I'm really enthusisistic about some of the new features. Here is a sketch of some of them:
- Multiple (implementation) inheritance now mostly works. This is a side effect of the switch to Python-compatible syntax, as mypy lost the distinction between classes and interfaces.
- Abstract methods and abstract base classes (ABCs) are supported, using the abstractmethod decorator and the ABCMeta metaclass, as in Python.
- Static methods are supported, using the staticmethod decorator.
- There is support for read-only properties. Support for more complex properties is not there yet.
- Type inference of code that uses isinstance checks is getting better. The nice result is that casts are often no longer needed in cases where they used to be required.
- Conditional expressions of form x if y else z are supported.
- For loops over tuple literals are supported.
- The del statement is improved. You can now delete names and attributes. These don't affect type checking yet, but it makes it easier to adapt existing code that uses del statements to static typing.
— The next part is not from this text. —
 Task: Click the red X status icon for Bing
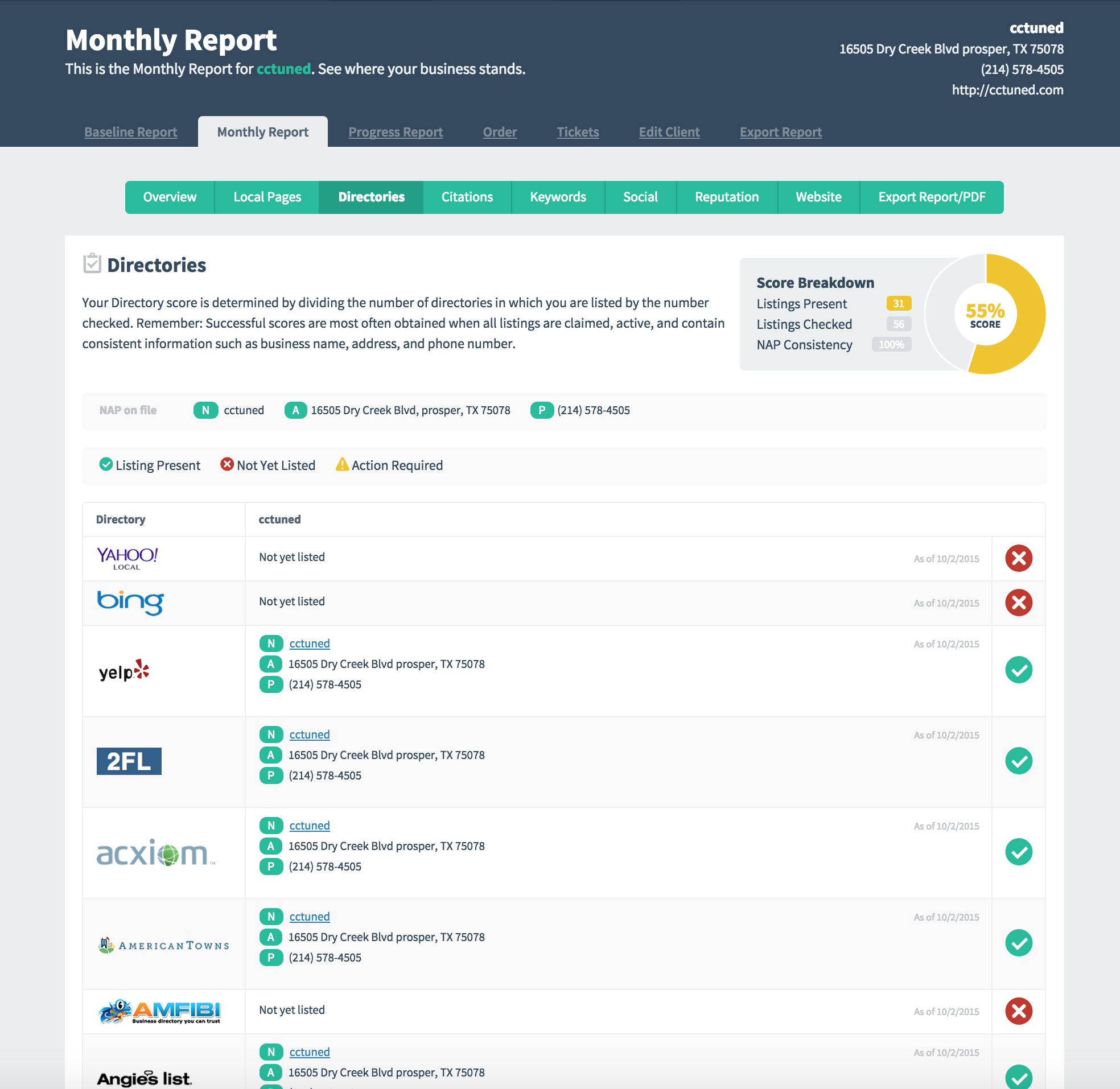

- I'm working on support for a feature which allows a kind of string polymorphism. It lets a single function implementation to support both str and bytes arguments with effective type checking. Previously either some code duplication or using dynamically typed code was needed in cases like this. This seems like a very useful feature especially for library code. I'll get back to this later when the implementation is more complete.
- There is now some very limited Python 2.x support. It should be straightforward but moderately laborious to finish this, but other tasks are more urgent.
- As always, several bugs have been fixed and standard library stubs have been improved.
As I had previously planned, I'm not currently working on the compiler. I focus on getting the type system and type checker reasonably feature-complete and stable first.